Compute usage is steady at almost 24 active hours per day across the month.

Sample billing graph

A daily average of 23.94 active hours amounts to 713.35 active hours for the month.

Storage

Project storage grew 4.4 GiB over the month, from 23.6 GiB to 28 GiB.

Sample storage graph

Table view

Here are the monthly totals for compute and storage usage.

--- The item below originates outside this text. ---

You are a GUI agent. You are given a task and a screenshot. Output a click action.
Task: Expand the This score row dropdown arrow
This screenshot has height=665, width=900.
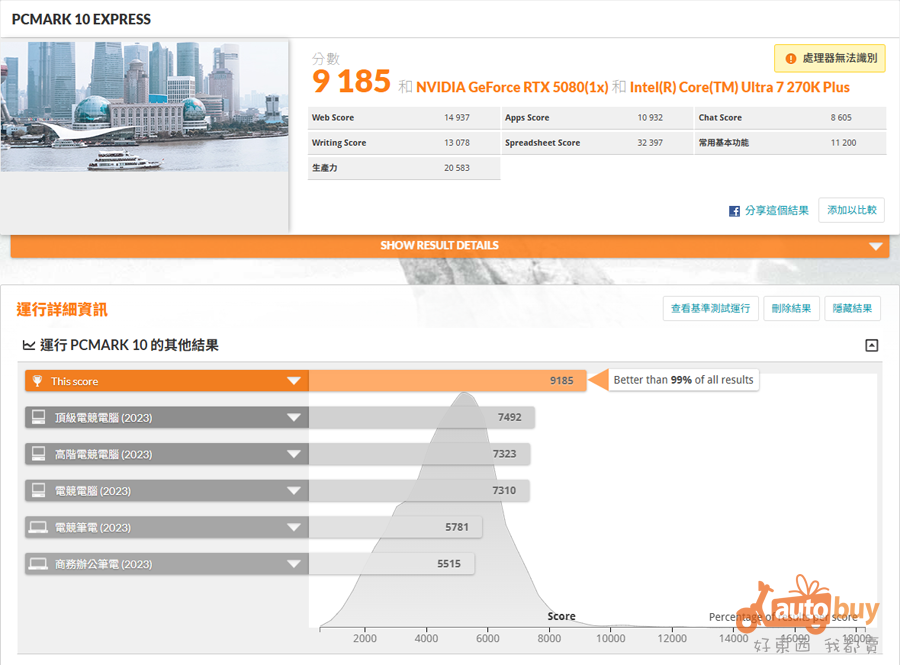[x=293, y=381]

MetricDaily AverageMonthly Total
Compute23.94 active hours718.35 active hours
MetricStart of the monthEnd of the month
Storage23.6 GiB28 GiB

Which Neon pricing plan fits best?

At roughly 718 active hours for the month with a compute size of 0.25 vCPU, this application is well under the 300 compute hours (1,200 active hours)/month allowance for the Launch plan and 750 compute hours (3000 active hours)/month for the Scale plan. However, with a storage size of 25 GiB, the storage requirements for the application are over the Launch plan allowance of 10 GiB. You could go with the Launch plan which offers 10 GiB of storage plus extra storage at $3.50 per 2 GiB unit or the Scale plan which offers 50 GiB storage. Let's do that math to compare monthly bills:

Launch plan:

  • Base fee: $19
  • Storage usage: 25 GiB (15 GiB over the allowance)
  • Compute usage: 718 active hours (within the 300 compute hour/1200 active hour allowance)
  • Extra storage fee: 8 * $3.50 = $28
  • Extra compute fee: $0

Total estimate: $19 + $28 = $47 per month

Scale plan:

  • Base fee: $69
  • Storage usage: 25 GiB (within the 50 GiB allowance)
  • Compute usage: 718 active hours (within the 750 compute hour/3000 active hour allowance)
  • Extra storage fee: $0
  • Extra compute fee: $0

Total estimate: $69 per month

The Launch plan is more economical in the short term, but you might consider upgrading to the Scale plan when purchasing extra storage on the Launch plan is no longer cheaper than moving up to the $69 per month Scale plan. The Scale plan has a higher monthly storage allowance (50 GiB) and a cheaper per-unit extra storage cost (10 GiB at $15 vs. 2 GiB at $3.5). The Scale plan also offers additional features and more projects, which may factor into your decision about when to upgrade.